Brief – When a line in the data below includes "computer", pick it out and copy it.

Data –
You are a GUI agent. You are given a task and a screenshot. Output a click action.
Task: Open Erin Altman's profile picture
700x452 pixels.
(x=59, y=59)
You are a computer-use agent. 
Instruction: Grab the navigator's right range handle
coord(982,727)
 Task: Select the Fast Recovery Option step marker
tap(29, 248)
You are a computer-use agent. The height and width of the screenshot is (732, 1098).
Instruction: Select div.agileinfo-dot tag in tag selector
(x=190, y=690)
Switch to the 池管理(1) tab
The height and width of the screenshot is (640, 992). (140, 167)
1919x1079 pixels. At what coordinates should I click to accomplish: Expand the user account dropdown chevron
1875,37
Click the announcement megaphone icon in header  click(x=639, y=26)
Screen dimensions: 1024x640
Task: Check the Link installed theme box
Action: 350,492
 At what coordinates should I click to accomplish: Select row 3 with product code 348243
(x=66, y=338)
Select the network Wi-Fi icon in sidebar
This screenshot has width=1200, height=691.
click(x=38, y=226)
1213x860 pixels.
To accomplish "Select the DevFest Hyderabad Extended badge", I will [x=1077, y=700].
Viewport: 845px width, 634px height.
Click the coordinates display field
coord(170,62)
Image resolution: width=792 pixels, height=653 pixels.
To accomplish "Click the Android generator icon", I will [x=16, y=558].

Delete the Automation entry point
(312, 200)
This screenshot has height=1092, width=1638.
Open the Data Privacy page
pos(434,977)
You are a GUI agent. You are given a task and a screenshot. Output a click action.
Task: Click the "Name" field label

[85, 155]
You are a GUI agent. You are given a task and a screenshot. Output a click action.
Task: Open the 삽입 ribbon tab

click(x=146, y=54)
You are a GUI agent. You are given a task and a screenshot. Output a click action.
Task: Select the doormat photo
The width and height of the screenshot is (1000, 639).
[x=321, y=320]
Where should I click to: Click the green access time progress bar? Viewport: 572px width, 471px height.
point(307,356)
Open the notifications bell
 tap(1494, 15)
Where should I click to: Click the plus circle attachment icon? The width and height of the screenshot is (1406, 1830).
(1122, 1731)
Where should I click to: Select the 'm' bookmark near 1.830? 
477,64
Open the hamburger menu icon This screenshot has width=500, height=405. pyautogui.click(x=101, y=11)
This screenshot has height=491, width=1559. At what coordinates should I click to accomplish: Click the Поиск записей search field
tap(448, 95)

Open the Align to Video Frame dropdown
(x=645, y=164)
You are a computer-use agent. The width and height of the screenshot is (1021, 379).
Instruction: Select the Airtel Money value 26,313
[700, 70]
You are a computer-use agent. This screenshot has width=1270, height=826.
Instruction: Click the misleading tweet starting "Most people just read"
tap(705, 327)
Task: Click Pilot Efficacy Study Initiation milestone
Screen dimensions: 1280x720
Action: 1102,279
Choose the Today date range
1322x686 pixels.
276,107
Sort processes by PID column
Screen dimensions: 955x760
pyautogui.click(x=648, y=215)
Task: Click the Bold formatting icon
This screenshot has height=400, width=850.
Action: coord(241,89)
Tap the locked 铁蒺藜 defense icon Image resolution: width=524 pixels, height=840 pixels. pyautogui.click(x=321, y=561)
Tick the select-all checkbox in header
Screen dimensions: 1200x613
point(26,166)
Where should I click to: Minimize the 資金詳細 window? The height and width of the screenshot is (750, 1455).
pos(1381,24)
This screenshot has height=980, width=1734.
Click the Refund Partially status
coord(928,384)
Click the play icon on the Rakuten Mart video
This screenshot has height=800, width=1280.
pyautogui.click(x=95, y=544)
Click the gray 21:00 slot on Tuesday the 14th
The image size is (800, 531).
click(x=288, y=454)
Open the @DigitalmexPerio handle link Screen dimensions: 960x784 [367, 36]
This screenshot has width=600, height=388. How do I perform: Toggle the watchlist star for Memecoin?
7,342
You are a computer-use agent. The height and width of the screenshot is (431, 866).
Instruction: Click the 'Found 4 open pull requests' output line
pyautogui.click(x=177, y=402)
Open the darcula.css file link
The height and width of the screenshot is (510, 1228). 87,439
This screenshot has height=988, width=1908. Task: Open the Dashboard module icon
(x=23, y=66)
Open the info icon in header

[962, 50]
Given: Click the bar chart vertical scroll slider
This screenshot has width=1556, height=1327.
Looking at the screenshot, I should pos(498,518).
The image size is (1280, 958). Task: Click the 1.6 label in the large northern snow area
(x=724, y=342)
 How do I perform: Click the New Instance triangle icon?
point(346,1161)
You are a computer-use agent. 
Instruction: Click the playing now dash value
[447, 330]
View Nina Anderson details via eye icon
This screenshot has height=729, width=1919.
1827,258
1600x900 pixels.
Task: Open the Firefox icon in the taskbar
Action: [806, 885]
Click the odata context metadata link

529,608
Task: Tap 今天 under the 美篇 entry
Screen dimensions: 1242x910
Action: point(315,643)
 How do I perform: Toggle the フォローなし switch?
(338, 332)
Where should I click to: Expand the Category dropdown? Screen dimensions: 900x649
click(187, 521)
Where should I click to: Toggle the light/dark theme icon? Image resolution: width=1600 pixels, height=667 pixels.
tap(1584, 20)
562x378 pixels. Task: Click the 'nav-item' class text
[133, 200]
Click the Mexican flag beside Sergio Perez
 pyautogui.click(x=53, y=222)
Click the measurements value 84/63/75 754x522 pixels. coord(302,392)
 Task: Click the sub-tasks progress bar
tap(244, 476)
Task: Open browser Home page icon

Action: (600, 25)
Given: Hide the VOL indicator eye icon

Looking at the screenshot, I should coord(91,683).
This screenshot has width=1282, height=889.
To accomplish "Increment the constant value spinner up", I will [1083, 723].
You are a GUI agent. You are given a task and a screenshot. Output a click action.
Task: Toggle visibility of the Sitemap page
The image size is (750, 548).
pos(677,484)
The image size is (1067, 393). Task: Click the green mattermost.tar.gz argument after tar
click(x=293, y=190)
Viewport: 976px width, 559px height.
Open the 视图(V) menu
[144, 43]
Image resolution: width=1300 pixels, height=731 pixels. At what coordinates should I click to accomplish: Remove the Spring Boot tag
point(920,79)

The answer –
You are a computer-use agent. 
You are a computer-use agent. The height and width of the screenshot is (732, 1098).
You are a computer-use agent. The width and height of the screenshot is (1021, 379).
You are a computer-use agent. This screenshot has width=1270, height=826.
You are a computer-use agent. The height and width of the screenshot is (431, 866).
You are a computer-use agent. 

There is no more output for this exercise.